Abstract

Mechanical properties of a wide range of commercially-produced outerwear fabrics have been analyzed in terms of the elastic and frictional resistance to bending and shear deformations. The fabrics tested include wool and wool-synthetic blend woven fabrics, wool and textured polyester double-knits, and synthetic warp-knits; some plain single jersey knitted fabrics are also included for comparison purposes Features of the bending and shear deformation and recovery curves such as their shape, asymmetry, linearity, and degree of hysteresis are discussed for each. Finishing has an enormous effect on the bending properties of all the woven fabrics an on the knitted synthetic fabrics, although the effect is less (although still significant) for knitted wool fabrics; the frictional resistance to deformation (in both bending and shear) is always much more critically affected by finishing than is the elastic rigidity of the fabric.
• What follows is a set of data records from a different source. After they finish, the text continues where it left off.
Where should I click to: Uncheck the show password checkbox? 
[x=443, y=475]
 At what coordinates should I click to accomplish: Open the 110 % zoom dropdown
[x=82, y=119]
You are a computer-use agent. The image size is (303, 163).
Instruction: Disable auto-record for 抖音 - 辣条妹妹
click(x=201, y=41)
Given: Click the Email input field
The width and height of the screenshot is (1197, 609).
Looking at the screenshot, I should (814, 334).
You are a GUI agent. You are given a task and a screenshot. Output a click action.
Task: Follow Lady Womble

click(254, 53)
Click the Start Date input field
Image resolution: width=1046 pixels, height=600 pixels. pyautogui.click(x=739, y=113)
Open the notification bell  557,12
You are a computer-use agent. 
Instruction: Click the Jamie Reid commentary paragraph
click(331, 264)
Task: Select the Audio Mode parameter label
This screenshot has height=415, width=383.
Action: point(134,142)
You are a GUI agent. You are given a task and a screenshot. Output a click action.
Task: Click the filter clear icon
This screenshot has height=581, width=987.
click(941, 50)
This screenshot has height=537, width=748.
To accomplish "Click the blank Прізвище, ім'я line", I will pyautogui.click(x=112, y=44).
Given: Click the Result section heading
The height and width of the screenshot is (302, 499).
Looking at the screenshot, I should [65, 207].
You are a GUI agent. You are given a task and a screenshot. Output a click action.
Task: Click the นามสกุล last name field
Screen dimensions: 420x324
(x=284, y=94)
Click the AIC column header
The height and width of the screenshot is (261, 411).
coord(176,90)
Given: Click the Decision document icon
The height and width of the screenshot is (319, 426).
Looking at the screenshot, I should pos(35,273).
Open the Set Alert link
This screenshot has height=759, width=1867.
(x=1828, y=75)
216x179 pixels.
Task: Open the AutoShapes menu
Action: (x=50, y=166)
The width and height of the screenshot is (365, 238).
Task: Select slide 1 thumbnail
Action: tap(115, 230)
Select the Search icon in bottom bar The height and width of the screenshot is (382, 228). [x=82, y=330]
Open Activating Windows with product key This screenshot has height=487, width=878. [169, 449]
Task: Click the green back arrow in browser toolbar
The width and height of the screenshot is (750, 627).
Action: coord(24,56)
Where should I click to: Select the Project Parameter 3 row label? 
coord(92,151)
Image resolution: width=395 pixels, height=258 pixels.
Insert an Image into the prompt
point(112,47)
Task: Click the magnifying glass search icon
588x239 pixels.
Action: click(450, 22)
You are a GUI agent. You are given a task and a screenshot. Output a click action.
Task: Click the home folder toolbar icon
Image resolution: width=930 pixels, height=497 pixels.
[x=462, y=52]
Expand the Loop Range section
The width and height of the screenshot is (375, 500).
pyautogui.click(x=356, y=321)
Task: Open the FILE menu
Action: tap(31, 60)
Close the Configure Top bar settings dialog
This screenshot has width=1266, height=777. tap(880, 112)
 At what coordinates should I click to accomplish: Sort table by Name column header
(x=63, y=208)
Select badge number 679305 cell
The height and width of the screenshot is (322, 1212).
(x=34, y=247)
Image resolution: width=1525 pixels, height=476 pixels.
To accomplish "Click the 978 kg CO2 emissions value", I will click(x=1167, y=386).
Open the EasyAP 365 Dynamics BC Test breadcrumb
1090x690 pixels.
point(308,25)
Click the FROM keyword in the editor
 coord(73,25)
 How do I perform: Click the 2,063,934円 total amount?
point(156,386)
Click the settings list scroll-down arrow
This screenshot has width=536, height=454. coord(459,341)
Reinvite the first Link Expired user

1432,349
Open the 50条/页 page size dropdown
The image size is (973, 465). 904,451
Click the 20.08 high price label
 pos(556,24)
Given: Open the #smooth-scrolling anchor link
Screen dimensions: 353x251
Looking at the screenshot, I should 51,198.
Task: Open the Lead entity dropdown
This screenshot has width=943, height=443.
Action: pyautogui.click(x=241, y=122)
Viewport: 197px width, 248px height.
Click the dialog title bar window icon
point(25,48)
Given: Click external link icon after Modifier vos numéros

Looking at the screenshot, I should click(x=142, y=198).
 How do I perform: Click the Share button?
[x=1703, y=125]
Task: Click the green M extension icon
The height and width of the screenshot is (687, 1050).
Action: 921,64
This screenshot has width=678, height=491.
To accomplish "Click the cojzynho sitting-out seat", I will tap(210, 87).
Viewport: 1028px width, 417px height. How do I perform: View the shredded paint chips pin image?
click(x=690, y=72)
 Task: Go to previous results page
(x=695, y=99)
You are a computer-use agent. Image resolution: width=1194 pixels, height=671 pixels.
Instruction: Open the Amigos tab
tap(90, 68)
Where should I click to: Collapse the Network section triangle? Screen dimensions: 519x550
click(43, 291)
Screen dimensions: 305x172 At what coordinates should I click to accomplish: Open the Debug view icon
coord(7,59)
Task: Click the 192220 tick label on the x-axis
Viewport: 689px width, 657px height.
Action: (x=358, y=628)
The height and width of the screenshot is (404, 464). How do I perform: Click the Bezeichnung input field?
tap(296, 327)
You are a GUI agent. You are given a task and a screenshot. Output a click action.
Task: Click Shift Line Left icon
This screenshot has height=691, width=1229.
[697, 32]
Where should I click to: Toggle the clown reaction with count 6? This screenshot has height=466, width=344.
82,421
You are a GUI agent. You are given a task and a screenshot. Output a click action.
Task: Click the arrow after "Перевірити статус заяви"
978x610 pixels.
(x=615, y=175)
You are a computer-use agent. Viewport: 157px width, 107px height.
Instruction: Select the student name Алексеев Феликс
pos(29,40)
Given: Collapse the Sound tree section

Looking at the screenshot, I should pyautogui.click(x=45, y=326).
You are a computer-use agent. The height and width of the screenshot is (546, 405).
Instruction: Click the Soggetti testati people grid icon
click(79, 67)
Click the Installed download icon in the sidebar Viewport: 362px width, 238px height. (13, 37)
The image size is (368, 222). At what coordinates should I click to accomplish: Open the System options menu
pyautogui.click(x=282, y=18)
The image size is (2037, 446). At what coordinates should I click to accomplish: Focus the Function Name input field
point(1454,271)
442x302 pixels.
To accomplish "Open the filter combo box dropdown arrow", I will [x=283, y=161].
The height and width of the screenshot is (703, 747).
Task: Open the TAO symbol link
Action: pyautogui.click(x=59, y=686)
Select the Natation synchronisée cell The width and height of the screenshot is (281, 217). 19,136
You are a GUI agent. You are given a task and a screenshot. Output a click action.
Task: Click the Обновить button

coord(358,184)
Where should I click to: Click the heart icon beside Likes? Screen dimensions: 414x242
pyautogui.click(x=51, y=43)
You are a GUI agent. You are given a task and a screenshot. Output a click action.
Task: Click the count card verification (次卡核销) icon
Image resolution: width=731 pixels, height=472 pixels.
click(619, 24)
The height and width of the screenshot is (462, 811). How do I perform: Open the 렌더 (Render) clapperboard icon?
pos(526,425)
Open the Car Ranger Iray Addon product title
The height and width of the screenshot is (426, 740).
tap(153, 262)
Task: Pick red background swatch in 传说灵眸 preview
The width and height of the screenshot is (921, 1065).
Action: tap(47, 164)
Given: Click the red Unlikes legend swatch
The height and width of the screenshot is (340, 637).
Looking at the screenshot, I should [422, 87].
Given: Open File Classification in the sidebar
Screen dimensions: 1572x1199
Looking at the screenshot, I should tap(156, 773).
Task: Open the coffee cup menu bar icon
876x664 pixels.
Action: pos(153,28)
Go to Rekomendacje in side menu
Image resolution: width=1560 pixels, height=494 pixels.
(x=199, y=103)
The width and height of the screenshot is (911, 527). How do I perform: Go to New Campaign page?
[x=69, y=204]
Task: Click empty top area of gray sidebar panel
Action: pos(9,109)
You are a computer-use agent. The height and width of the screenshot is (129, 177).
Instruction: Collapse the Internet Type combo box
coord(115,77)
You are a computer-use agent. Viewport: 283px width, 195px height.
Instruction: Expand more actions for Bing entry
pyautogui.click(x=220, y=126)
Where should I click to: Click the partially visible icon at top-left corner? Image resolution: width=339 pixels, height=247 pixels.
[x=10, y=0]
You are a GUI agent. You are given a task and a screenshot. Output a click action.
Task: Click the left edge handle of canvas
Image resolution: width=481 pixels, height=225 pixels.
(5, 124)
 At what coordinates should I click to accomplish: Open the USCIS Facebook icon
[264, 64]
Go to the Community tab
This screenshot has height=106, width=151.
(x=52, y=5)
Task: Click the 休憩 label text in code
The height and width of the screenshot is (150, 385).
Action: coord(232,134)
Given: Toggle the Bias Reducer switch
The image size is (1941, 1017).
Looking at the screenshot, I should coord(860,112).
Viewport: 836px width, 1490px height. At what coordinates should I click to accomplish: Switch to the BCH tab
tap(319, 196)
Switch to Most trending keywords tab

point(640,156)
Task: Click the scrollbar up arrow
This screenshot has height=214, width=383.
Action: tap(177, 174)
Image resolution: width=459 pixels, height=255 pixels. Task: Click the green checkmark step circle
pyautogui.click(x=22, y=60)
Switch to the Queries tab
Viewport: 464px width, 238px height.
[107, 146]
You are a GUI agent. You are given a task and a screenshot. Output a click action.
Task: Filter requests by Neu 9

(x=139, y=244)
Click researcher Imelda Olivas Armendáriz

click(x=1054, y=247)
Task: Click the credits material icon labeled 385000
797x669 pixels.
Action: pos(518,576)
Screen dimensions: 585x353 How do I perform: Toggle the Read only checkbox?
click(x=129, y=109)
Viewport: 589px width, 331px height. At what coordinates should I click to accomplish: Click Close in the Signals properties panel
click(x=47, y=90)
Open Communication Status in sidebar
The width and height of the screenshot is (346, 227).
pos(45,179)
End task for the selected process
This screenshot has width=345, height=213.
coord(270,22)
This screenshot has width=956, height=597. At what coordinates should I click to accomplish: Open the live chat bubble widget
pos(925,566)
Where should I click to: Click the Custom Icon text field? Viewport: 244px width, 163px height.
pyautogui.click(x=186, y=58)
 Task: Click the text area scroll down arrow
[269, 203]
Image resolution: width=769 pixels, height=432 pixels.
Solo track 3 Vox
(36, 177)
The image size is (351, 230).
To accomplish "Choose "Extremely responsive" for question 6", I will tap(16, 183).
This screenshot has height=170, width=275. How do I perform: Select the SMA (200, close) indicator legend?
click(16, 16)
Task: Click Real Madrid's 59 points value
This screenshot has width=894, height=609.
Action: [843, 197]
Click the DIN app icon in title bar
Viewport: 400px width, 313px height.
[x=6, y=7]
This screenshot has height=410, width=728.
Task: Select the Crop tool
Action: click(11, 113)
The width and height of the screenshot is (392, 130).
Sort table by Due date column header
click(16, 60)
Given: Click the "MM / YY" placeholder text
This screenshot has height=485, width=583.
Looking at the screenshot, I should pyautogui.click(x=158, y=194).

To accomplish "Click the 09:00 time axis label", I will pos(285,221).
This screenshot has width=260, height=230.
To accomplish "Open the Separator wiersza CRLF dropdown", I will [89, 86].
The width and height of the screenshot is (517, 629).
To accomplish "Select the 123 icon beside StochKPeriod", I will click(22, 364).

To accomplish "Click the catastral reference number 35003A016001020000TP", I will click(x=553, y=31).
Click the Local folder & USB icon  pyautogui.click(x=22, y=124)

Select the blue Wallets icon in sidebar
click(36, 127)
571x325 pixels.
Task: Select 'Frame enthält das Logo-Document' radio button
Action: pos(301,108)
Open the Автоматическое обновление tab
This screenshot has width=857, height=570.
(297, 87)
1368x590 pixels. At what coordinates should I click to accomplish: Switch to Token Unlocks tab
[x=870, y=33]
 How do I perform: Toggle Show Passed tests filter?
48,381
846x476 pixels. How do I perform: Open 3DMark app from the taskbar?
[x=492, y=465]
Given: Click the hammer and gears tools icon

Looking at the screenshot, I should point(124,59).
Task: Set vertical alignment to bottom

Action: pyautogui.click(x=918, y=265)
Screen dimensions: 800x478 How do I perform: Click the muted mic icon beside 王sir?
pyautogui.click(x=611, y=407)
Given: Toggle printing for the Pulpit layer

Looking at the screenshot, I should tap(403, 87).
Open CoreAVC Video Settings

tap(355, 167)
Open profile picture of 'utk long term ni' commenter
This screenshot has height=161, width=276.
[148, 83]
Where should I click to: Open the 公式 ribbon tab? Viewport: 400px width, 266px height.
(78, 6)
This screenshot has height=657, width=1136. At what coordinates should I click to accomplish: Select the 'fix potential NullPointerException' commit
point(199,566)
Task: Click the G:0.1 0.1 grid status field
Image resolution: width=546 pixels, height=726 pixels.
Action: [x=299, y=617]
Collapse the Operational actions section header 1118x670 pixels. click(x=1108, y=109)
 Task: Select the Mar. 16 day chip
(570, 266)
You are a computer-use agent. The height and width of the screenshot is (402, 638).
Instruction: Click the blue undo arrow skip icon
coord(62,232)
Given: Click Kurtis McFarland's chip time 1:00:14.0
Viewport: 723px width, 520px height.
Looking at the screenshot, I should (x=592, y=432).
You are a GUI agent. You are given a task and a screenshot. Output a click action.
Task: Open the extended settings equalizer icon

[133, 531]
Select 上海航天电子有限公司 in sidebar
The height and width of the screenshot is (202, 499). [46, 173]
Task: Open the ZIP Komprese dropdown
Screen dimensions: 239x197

Statistical correlations between the elastic and frictional parameters of deformation are explained in physical terms related to the basic fabric construction. Fabric bending properties are shown to depend largely on fabric thickness and other constructional variables, but shear properties show much less systematic variation with such parameters and are largely determined by the type of fabric construction itself. The effect of finishing is also much less for shear than for bending, particularly in the case of knitted structures. The frictional resistance to bending and shear deformations may be used to construct a two-dimensional fabric chart in which each group of fabrics falls into a separate area according to fabric structure and fiber type. This chart may be related to such fabric characteristics as tailorability, drape, and handle.